Show of hands…who knows what the Hydra is?
Sorry Armitage fans…not that Hydra. Same underlying concept…different “universe.”
I’m talking about the original Hydra of Greek mythological fame (pictured above as envisioned in the 2014 film Hercules starring Dwayne Johnson – that’s right, The Rock – in the title role) Like most of Greek mythology, there are a number of slightly differing tales of the Hydra, but they all seem to agree that it was a horrible serpent that lived in a swamp at Lerna and was ultimately killed by Hercules (Herakles) as one of his famous 12 labors.
As Hercules found out, the Hydra, a nine headed monster, was no pushover. His usual simple brute force methods didn’t work on her (as usual, the great monster is female), since her best defense – in addition to her toxic cloud breath and fatally venomous blood – was that every time one of her heads was cut off, two more grew in its place.

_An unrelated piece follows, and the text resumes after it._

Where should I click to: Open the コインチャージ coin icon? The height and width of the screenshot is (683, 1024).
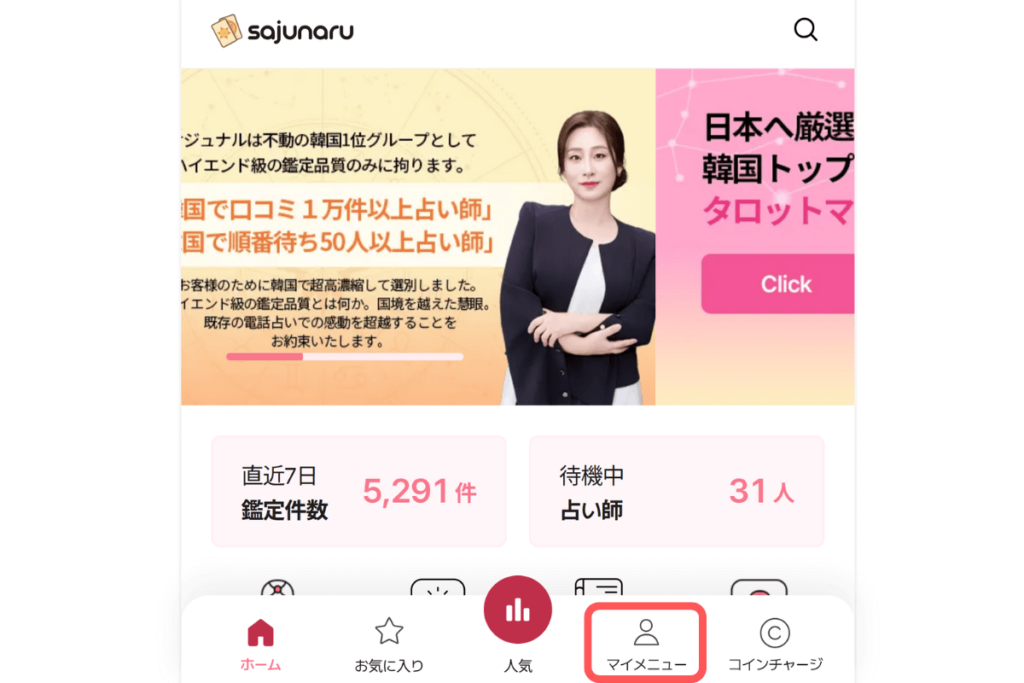point(775,645)
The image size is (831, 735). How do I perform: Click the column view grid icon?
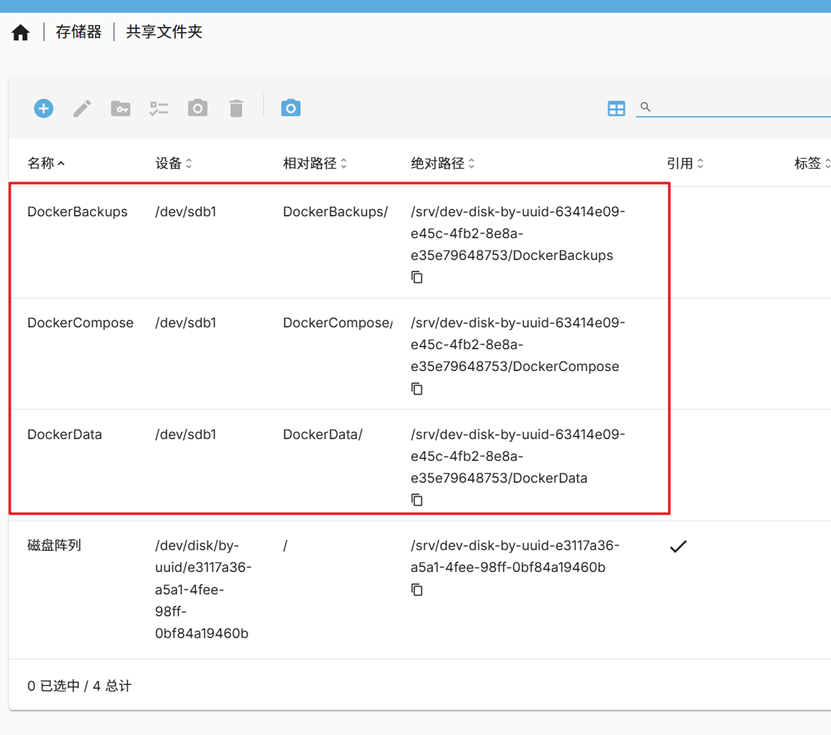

I’ve been using this myth lately to sum up how I feel about the current state of my professional life. Since I returned from Greece, it seems like everyday I figure out a solution to some thorny issue only to find out that up popped two more problems in the interim. It’s maddening and exhausting at the same time – the undefeatable stream of minutia seems endless.
Then it occurred to me yesterday that I have another HydRA in my orbit…another thing that I just can’t keep up with…
A new television series running in Prime Time on my TV…
Love, Love, Love, running live off Broadway
Live Tweeting?!?!?! What the actual f….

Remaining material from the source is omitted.